Church Vermont was taken from a front standpoint and the church’s perspective alludes that the author approached the subject from a low angle. The triangular geometry of the building’s structure directs the onlooker’s eye to the upper edges of the image, where the church’s tower, its highest structure’s point, is cropped. The portrayal of the scene is very organised, attributing ‘clarity and order’ to the photo.
Szarkowski in The Photographer’s Eye pointed out another ingredient which is essential to complete the masterpiece, that I had not discussed yet: the formalist matter of ‘time’. The human eye could not grab that specific fraction of time of a moving object, but the photographic equipment could. Photography found a limitation as it could not represent the past or the future, but provided images addressed to only describe one fraction of time: the present. ‘‘…in that moment the flux of changing forms and patterns was sensed to have achieved balance and clarity and order – because the image became, for an instant, a picture.’’ (Szarkowski, p100). With this sentence, the writer describes how the camera’s exposure time transforming reality into an image could make significant photographs.

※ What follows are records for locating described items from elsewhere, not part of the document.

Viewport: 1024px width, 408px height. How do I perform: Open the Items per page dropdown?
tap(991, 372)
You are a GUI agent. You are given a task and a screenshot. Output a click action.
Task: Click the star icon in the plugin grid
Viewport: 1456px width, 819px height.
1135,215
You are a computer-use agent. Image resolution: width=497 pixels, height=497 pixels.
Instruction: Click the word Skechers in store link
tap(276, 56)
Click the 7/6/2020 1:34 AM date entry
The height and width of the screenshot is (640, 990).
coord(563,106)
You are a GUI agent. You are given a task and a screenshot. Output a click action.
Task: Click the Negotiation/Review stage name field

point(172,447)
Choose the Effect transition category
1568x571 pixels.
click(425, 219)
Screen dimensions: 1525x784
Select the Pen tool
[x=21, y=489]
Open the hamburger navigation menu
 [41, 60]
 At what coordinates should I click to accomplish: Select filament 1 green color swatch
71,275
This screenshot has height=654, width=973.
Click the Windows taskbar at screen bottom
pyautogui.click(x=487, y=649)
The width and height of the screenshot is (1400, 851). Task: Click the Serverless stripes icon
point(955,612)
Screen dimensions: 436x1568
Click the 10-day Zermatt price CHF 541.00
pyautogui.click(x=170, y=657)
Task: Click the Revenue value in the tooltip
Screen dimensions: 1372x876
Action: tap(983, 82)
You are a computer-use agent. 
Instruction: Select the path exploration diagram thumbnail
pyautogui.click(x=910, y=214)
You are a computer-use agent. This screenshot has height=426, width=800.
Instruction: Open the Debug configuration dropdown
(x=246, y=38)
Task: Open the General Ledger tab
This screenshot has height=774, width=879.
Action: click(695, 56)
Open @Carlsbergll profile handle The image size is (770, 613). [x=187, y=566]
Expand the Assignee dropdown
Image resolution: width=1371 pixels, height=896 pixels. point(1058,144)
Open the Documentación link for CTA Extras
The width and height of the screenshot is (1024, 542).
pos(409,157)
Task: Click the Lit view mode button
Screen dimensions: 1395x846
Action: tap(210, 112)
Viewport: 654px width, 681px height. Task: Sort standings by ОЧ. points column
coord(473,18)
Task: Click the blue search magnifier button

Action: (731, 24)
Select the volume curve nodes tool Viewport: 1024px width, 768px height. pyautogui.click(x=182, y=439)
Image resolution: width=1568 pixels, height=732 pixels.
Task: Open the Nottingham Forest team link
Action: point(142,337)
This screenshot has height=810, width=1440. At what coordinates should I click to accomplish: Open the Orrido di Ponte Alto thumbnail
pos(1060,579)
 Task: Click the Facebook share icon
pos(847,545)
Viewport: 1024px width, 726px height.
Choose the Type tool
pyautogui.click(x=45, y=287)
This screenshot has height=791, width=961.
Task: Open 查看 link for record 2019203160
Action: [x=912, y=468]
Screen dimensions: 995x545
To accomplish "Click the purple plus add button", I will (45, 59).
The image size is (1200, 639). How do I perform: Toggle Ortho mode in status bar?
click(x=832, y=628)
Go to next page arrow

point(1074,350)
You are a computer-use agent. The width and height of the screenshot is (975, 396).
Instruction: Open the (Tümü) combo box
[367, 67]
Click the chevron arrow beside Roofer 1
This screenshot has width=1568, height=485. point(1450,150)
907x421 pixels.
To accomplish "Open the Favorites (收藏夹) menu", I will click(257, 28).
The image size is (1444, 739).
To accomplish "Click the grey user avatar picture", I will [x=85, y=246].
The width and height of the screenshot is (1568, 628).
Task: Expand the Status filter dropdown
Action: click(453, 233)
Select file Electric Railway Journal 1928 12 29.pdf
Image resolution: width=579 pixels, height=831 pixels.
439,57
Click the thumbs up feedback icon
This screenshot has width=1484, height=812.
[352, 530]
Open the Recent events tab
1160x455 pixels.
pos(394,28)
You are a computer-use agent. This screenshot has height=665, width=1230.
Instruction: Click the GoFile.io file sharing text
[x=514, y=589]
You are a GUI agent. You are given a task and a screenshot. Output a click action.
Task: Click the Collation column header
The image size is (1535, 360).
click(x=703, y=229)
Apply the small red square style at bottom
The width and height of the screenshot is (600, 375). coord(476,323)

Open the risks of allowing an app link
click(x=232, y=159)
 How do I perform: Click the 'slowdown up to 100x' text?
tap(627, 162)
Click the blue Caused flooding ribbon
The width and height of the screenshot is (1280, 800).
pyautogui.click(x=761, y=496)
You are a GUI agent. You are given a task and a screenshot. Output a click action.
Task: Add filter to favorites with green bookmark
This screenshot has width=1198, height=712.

The problem of ‘time’ brought to the exploration of moving objects, light for example, as dynamic radiation owning its speed and as strongly related to any photographic material, was a key factor for the realisation of an image. Consequently, the way the ‘changing forms and patterns’ provoked by the lights and shadows were represented was crucial in a photograph. In the three photographs previously discussed in the text, short-time exposures captured the details of fractions of time. Trianon, Pavillon Français, was probably taken under a cloudy sky. The clouds, by covering the sunlights, softened the light and for that the place’s atmosphere. The Pavillon’s pattern reflected in the water proves Atget’s ability to combine tones, that, creates a beauty which pleases the viewer.
Gelatin silver prints provided a wide range of tonalities, in Door to Kitchen, Lake George, the properties of the process and the artist’s knowledge of the use of lights and shadows, mitigate the aspect of a spartan countryside. The shadow in front of the kitchen’s door enhances the texture of the wall next to it, and brings the viewer’s attention to the entryway.
Church Vermont displays an accurate variety of tones. The platinum print demonstrates how Paul Strand assembled with thoroughness the tones of Vermont’s rurality. The light hits directly onto the church. On the background the dark shadows in the sky increase its impact, creating a dramatic effect which emphasises the presence of the church itself.
The Formalist movement believed that the expression of ‘truth’, which was impersonal and objective, could only be represented by the photographic medium, with the constant awareness of its practice’s limitations. My examination of the general formalist approach led me to conclude that the concept of ‘truth’ is relative. Considering that a photograph represents a subjective expression of one’s view and internal character and since its a personal disposition, it should be represented accordingly to the feelings grown as a result of the photographer gathering with different natural elements and not be obstructed by the formalist photography’s limitations.